Despite the killing of some lesser commanders in the group in the al-Majalah strike, the militants comprising the top leadership of AQAP, such as Wuhayshi and Shihri, had survived the strikes. Edmund Hull, former US ambassador to Yemen, compared the results to that of the drone strikes in Pakistan at the time, which had killed many al-Qaeda commanders but did not lead to its defeat as the main leaders, Osama bin Laden and Ayman al-Zawahiri, were still alive.

The results of the strikes were effectively negated by the heavy civilian casualties in al-Majalah; journalists Chris Woods and Scott Shane respectively labeled the operations a "tactical and strategic failure" and a "resonant catastrophe" for this reason, while Hull believed it contributed to them being "significantly less effective" compared to the airstrike in Marib in 2002 which he had overseen during his tenure as ambassador. Multiple commentators noted that the munitions used in the strike, Tomahawk cruise missiles loaded with cluster munitions, were innately inaccurate and unfit for a precise targeted killing operation. Savage said the civilian casualties in al-Majalah ultimately stemmed from faulty intelligence, and raised questions as to whether the strike could be considered a war crime and if the civilians deaths were 'reasonable' in terms of targeting law and collateral damage. According to a White House aide, an after action report verified the civilian deaths in al-Majalah weeks after the strikes took place. He said Obama "wasn't happy with it, and so we went through a very long process led by Brennan to tighten up how we take lethal action in Yemen."

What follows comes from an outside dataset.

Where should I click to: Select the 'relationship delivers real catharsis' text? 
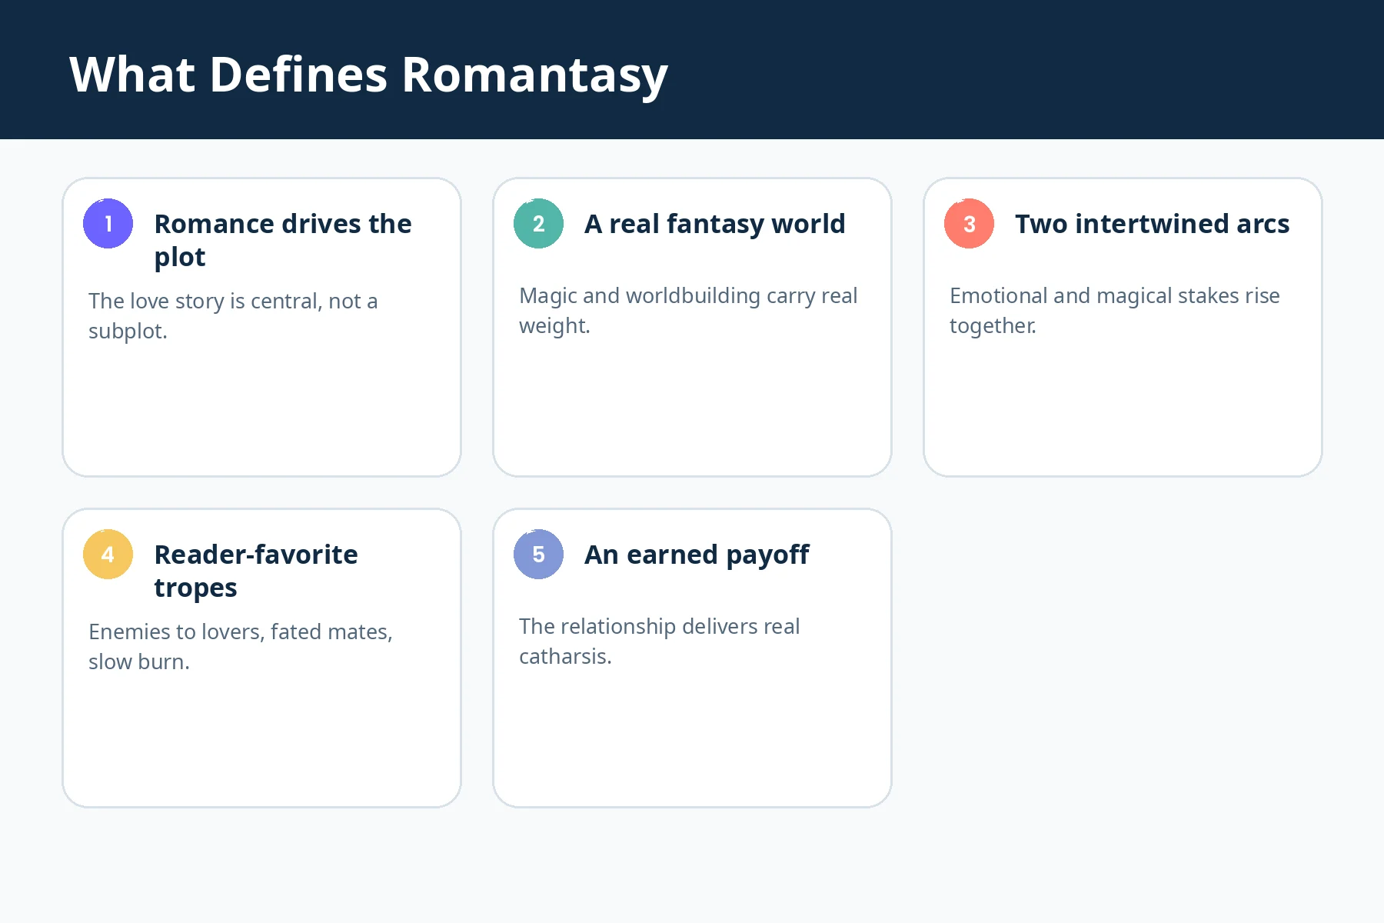coord(659,641)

The killing of civilians in al-Majalah, particularly the deaths of many women and children, led to outrage among the population of Abyan against both the US and the Yemeni government. Human rights lawyer Khaled al-Ansi said the attacks "widen the circle of people who hate the US and anyone affected by these strikes will be prone to sympathizing with al-Qaeda, not because they like the group but due to the common enemy." A former resident of al-Majalah interviewed by Jeremy Scahill said: "If they kill innocent children and call them al-Qaeda, then we are all al-Qaeda... If children are terrorists, then we are all terrorists."

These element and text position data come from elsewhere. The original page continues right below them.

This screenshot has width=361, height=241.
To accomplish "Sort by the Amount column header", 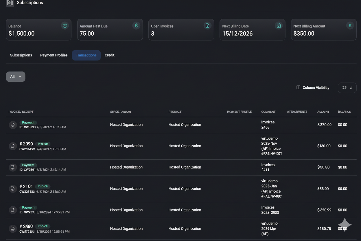I will click(x=323, y=112).
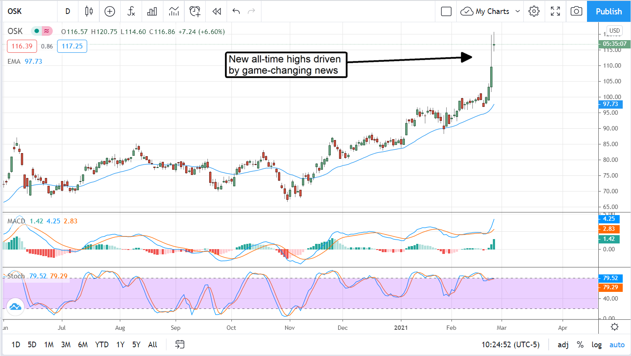Select the YTD time range

tap(102, 345)
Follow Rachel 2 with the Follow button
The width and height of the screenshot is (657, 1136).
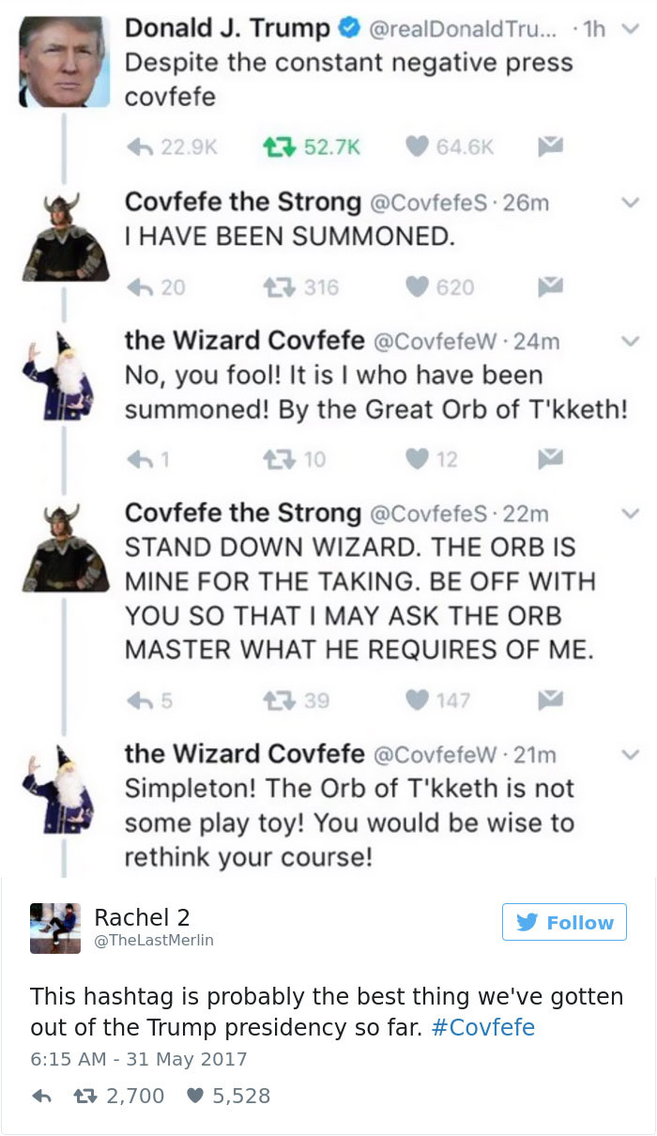click(x=564, y=922)
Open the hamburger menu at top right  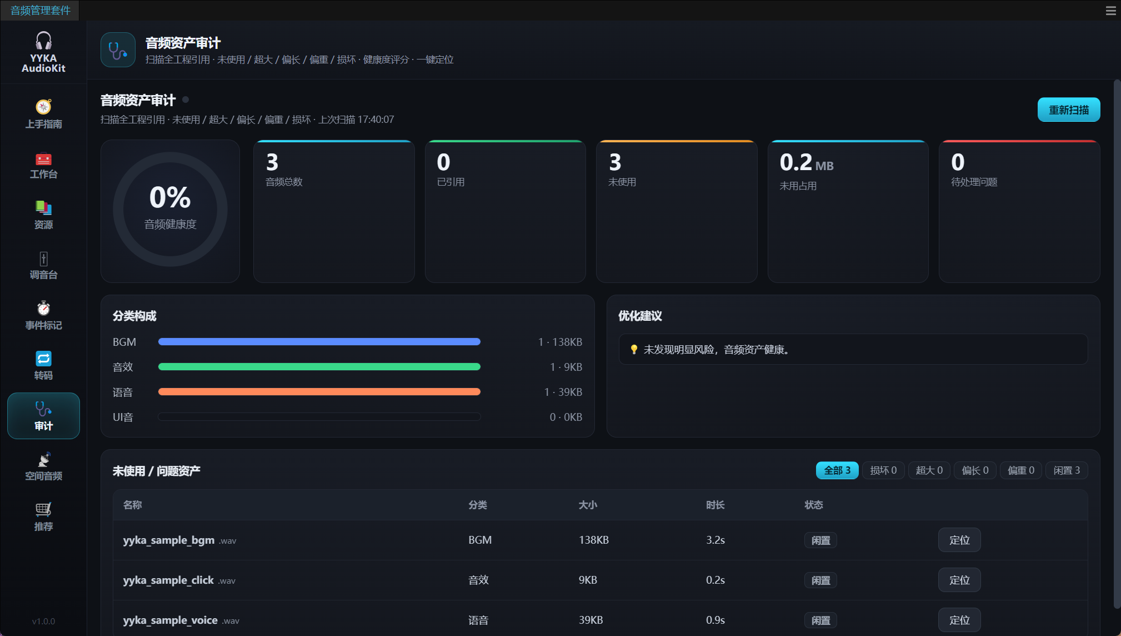pyautogui.click(x=1110, y=11)
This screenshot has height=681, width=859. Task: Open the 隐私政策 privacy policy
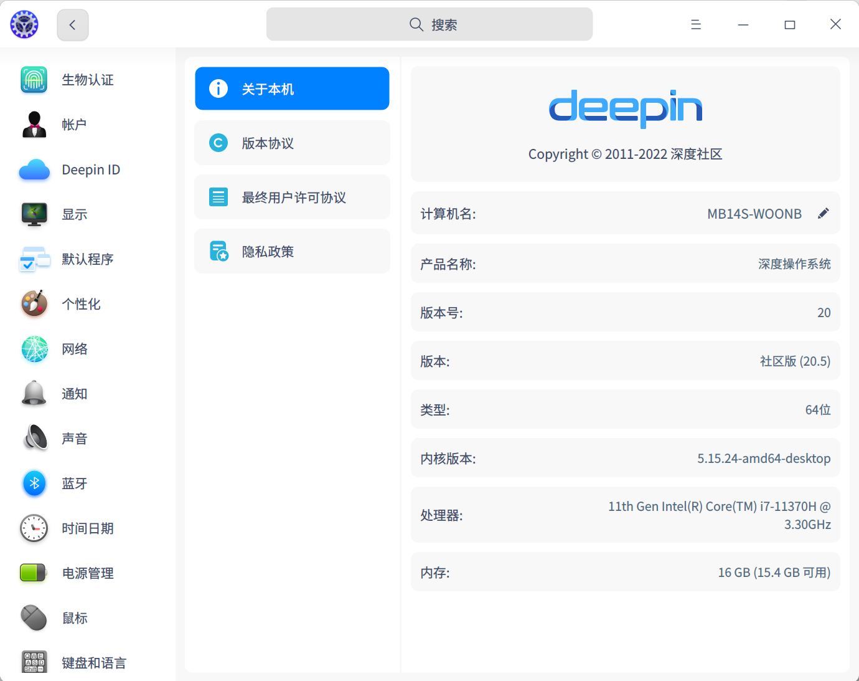pos(291,251)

AQAP utilized imagery of the victims of the al-Majalah attack in their propaganda to capitalize on this anger, thereby strengthening the group. During 2010, nearly every AQAP claim of responsibility for an attack in Yemen mentioned revenge for al-Majalah. Many tribesmen who had lost their kin in the attacks joined AQAP to enact revenge against the US. Local parliamentarian Ali al-Shal said popular support for AQAP in the al-Majalah area had significantly increased after the attacks, to the point that it became almost too dangerous for government officials to visit. The revelation of a cover-up campaign further aggravated the public, and provided AQAP a propaganda victory to solidify its narratives regarding the US and Yemeni government.